Updated: 05/21/2014 6:07 AM
Created: 05/20/2014 2:19 PM KSTP.com
By: Lauren Beukelman
Minneapolis will host Super Bowl LII on Feb. 4, 2018.
Minneapolis was chosen over New Orleans, which had never lost a Super Bowl bid to date. The decision was made at the NFL's Spring League Meeting in Atlanta.
After the first two rounds of voting, there was not a majority decision on who would host Super Bowl LII. Indianapolis was eliminated in the second round with the fewest number of votes.
With only Minneapolis and New Orleans left on the ballot, the owners voted in a third and fourth round before officially announcing Minneapolis as the winner.
New Orleans was considered the favorite after hosting 10 Super Bowl events, and the Big Game would have kicked off the celebration of that city's 300th birthday in 2018.
The Minneapolis Super Bowl Bid Committee gave their 15-minute presentation first at the Ritz Carlton in front of all 32 NFL team owners.
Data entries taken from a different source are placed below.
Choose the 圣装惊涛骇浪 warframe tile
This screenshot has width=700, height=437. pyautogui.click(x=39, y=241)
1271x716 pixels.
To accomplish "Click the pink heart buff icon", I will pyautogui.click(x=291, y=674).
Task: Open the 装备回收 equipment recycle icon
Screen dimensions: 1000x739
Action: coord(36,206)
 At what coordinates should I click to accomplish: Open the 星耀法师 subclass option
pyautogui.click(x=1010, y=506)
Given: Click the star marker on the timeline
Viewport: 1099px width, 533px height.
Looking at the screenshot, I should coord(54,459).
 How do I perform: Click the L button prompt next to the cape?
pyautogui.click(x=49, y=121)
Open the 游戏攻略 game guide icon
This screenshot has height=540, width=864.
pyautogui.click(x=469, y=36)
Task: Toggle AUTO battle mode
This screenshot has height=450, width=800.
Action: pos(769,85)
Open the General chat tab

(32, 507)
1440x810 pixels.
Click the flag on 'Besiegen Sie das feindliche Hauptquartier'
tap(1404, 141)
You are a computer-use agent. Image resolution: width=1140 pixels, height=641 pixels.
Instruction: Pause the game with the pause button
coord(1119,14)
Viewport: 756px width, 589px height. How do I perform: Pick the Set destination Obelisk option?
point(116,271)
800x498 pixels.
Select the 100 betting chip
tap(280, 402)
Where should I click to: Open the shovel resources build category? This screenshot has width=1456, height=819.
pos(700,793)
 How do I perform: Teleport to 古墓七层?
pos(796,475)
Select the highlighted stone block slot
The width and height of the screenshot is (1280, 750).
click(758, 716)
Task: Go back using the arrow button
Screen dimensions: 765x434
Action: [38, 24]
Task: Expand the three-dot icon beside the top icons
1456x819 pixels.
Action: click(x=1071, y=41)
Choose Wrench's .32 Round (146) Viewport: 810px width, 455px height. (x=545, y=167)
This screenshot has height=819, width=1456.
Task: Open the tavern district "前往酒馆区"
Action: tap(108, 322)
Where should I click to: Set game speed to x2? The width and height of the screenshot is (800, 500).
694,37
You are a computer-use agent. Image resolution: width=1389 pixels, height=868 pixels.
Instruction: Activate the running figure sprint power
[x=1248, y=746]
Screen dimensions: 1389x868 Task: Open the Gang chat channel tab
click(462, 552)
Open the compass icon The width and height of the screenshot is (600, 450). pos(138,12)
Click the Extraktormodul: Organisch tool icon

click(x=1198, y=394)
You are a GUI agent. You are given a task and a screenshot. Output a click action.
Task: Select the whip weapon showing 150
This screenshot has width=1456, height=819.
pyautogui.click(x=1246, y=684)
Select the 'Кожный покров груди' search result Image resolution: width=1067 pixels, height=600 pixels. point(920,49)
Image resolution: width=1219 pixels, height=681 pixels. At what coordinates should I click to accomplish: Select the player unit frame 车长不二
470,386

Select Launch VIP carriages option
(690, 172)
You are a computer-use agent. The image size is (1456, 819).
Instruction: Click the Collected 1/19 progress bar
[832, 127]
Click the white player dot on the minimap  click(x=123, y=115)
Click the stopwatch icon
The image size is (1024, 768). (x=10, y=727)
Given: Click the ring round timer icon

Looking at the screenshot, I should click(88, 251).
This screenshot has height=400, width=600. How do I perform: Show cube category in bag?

The presentation was themed "Built for the Bold." The presentation for Minneapolis was made by the former CEO of Carlson Companies Marilyn Carlson Nelson and Richard Davis, CEO of US Bank.
"On behalf of all the citizens of Minnesota, and the great Vikings fans, we want to tell them how proud we are to represent them for Super Bowl LII in 2018," Davis said.
"The hard work is still yet to come, as I've always said, and we're going to work hard to making sure that it's a great stadium, and work hard to make sure the Super Bowl will be a success," said Zygi Wilf, owner of the Vikings.
As soon as the NFL made the selection announcement, the Minnesota bid committee war room erupted in raucous celebration.
"It would be exciting for them to, I think, feel the energy that was palpable here. To be up against two really great cities, and to come through, on the fourth ballot, as the winner, unseat a city that's never lost, on the fourth ballot, after 10 times? That's pretty sweet," Davis said.
The bid's logo, complete with a North Star and aurora borealis, was released Monday. The logo was, fittingly, in the shape of the new Vikings stadium - the centerpiece of Minnesota's bid.
Davis said the bid committee has already hit the low end of its private fundraising goal, at about $30 million, to make the financing for the big game work. Then there's the issue of tax subsidies. Davis said they're targeting about $10 million in tax rebates for the NFL, but some of those rebates will have to be approved by the state legislature.
Minneapolis last hosted a Super Bowl in 1992 when they were chosen over Indianapolis, Detroit and Seattle.